Saved entries
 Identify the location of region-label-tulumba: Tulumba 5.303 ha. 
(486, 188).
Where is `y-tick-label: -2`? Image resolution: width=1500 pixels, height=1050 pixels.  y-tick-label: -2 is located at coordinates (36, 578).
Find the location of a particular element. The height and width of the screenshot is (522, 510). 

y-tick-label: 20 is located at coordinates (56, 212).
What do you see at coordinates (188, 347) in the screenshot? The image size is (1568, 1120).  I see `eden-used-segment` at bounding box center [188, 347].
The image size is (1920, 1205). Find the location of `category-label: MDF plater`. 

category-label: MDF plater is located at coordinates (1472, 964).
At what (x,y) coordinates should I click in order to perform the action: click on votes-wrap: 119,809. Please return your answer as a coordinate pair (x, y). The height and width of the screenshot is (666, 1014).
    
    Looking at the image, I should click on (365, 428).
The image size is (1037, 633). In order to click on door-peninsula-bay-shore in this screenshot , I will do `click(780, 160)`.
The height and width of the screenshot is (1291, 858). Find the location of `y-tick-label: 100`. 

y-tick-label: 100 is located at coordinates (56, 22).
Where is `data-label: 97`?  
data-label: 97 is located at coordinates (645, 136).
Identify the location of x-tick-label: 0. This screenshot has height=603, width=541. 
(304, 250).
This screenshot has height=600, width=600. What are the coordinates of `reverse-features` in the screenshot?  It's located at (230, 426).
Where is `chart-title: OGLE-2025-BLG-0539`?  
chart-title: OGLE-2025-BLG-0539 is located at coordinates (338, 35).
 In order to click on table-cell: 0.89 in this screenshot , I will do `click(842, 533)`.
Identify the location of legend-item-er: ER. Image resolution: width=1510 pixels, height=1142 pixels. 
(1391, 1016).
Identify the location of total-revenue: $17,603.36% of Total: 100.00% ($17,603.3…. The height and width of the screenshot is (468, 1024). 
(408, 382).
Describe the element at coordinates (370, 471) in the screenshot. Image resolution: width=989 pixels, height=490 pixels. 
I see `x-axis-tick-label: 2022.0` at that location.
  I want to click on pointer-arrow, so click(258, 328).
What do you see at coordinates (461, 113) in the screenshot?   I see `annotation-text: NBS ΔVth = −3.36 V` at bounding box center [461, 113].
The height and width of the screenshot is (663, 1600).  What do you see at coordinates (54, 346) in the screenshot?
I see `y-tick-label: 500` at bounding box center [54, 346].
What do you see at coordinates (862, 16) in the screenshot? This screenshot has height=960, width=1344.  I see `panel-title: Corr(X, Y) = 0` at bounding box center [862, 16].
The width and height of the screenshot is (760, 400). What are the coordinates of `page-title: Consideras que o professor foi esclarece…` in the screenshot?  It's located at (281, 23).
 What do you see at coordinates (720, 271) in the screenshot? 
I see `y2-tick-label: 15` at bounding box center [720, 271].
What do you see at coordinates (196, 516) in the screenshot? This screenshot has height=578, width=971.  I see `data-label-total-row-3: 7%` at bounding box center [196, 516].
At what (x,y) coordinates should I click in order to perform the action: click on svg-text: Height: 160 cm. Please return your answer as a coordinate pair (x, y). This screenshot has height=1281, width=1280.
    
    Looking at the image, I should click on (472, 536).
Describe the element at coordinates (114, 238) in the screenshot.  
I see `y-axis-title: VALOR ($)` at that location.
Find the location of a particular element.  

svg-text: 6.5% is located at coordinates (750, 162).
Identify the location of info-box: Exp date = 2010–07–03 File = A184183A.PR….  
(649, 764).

→ WRITTEN TASK:
Extract every line in the records above that contains the word "size".

→ FINAL ANSWER:
What do you see at coordinates (188, 347) in the screenshot? The image size is (1568, 1120).  I see `eden-used-segment` at bounding box center [188, 347].
The image size is (1920, 1205). Find the location of `category-label: MDF plater`. 
The image size is (1037, 633). In order to click on door-peninsula-bay-shore in this screenshot , I will do `click(780, 160)`.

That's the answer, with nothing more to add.